▶ **What the exercise asks**
Copy out the data line by line exactly, from its start to the line bearing "Task: Click Add to Cart button", inclusive.

▶ **Information shown**
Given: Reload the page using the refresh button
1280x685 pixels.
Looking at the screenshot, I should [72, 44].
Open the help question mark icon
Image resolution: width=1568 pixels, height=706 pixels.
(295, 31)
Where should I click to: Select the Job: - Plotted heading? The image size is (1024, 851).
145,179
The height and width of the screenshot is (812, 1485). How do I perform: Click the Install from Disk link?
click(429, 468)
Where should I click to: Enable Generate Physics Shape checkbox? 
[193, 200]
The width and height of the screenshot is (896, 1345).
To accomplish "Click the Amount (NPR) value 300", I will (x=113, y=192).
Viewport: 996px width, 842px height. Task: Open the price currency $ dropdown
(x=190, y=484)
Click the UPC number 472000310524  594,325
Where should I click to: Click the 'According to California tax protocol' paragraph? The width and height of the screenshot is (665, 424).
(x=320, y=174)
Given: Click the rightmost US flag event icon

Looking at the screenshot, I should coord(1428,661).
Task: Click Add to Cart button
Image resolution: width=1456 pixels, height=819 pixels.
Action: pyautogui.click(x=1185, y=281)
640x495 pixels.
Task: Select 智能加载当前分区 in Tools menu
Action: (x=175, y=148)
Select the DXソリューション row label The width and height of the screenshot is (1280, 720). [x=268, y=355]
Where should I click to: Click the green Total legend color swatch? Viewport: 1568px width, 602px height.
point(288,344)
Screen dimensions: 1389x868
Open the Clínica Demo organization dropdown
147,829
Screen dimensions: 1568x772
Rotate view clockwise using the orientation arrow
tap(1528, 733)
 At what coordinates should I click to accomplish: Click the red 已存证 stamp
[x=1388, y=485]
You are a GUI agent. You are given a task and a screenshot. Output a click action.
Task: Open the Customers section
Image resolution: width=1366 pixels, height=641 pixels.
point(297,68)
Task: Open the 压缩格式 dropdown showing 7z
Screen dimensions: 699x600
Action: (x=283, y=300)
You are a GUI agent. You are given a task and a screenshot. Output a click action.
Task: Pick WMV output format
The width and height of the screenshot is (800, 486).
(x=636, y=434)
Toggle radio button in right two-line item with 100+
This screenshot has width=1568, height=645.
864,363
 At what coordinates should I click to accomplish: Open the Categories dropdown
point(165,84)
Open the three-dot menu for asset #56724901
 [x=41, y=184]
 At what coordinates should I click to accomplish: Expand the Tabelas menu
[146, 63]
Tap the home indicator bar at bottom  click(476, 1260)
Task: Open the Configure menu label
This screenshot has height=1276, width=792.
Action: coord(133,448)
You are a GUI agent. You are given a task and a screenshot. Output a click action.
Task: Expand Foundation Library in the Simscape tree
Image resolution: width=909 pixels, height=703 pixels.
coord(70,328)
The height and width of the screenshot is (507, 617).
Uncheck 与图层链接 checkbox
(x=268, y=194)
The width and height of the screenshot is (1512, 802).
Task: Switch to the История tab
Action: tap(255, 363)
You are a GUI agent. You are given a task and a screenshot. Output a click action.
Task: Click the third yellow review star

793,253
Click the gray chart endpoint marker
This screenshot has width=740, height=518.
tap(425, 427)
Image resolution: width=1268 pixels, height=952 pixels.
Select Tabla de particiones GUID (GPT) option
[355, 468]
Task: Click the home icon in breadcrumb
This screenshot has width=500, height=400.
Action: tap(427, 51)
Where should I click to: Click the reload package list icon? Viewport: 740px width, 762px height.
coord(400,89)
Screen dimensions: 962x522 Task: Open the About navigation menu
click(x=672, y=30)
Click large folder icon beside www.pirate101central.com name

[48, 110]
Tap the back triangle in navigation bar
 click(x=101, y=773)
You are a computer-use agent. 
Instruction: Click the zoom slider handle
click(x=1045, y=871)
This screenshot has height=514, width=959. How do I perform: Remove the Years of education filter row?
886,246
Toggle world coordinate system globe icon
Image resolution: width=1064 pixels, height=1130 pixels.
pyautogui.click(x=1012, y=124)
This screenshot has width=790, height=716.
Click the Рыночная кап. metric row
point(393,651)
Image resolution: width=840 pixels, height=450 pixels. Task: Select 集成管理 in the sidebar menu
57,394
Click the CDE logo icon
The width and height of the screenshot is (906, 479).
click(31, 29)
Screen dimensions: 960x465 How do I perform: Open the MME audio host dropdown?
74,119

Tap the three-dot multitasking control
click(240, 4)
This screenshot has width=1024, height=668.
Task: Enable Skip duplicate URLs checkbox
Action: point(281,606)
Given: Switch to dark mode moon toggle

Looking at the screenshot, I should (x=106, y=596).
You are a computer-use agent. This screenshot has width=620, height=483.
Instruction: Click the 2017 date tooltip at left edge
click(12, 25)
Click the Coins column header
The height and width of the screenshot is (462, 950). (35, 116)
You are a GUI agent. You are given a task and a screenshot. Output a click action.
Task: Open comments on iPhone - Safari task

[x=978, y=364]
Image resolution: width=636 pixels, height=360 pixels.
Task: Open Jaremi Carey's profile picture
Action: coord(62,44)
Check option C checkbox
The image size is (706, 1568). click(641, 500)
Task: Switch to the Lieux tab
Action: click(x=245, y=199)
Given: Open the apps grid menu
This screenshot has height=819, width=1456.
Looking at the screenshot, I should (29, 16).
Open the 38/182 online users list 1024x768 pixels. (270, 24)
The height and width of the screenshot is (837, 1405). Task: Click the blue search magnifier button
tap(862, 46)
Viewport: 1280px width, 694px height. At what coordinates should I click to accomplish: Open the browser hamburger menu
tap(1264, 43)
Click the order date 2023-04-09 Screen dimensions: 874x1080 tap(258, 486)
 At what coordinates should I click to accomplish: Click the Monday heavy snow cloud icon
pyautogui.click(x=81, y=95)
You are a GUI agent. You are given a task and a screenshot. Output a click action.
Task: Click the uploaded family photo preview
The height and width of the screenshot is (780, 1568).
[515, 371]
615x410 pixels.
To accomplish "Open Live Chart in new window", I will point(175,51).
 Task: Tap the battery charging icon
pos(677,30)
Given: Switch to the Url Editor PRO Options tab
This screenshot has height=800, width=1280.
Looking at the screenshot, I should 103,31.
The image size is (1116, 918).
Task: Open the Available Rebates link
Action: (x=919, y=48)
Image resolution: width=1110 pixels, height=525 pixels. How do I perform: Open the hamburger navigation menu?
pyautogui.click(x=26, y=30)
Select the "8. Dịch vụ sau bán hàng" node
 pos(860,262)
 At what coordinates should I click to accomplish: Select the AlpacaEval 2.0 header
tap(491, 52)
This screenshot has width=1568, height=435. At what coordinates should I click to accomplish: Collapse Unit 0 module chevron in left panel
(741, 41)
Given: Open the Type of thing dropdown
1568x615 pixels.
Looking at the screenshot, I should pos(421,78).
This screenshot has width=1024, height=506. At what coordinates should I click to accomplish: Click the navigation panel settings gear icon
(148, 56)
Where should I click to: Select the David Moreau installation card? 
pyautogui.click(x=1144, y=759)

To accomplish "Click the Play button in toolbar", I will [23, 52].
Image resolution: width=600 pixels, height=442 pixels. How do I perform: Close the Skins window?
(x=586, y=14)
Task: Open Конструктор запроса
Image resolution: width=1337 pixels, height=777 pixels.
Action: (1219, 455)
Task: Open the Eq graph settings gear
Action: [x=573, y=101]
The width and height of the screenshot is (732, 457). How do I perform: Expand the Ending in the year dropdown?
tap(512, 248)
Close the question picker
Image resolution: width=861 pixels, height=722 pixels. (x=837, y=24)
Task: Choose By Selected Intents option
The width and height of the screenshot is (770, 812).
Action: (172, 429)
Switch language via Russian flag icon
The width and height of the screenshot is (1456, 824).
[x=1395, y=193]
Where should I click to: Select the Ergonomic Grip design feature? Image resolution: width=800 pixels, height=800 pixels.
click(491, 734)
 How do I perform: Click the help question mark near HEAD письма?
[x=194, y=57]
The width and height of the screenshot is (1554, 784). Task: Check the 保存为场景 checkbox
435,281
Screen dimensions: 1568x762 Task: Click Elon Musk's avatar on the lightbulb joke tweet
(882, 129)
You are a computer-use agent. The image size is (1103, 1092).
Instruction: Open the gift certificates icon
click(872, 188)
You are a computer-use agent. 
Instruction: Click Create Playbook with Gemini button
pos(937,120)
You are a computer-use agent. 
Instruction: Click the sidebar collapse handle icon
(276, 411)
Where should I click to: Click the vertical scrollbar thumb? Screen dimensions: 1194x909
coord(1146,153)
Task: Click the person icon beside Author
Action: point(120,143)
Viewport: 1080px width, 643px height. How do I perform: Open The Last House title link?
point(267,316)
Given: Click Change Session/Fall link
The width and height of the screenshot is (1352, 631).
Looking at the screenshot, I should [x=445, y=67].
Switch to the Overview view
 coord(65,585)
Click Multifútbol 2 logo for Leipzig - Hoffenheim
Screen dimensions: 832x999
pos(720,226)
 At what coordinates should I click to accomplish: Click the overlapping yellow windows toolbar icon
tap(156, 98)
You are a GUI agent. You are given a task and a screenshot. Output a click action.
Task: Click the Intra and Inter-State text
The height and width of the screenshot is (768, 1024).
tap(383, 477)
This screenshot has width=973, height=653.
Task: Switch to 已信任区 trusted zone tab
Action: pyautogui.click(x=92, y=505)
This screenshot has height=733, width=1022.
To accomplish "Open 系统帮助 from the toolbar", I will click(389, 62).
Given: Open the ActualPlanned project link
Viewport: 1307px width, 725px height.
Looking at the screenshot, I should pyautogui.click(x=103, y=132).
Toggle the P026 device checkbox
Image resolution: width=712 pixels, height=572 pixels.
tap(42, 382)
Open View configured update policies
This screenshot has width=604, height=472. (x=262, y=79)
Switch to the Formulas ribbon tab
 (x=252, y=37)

▶ **Written answer**
Given: Reload the page using the refresh button
1280x685 pixels.
Looking at the screenshot, I should [72, 44].
Open the help question mark icon
Image resolution: width=1568 pixels, height=706 pixels.
(295, 31)
Where should I click to: Select the Job: - Plotted heading? The image size is (1024, 851).
145,179
The height and width of the screenshot is (812, 1485). How do I perform: Click the Install from Disk link?
click(429, 468)
Where should I click to: Enable Generate Physics Shape checkbox? 
[193, 200]
The width and height of the screenshot is (896, 1345).
To accomplish "Click the Amount (NPR) value 300", I will (x=113, y=192).
Viewport: 996px width, 842px height. Task: Open the price currency $ dropdown
(x=190, y=484)
Click the UPC number 472000310524  594,325
Where should I click to: Click the 'According to California tax protocol' paragraph? The width and height of the screenshot is (665, 424).
(x=320, y=174)
Given: Click the rightmost US flag event icon

Looking at the screenshot, I should coord(1428,661).
Task: Click Add to Cart button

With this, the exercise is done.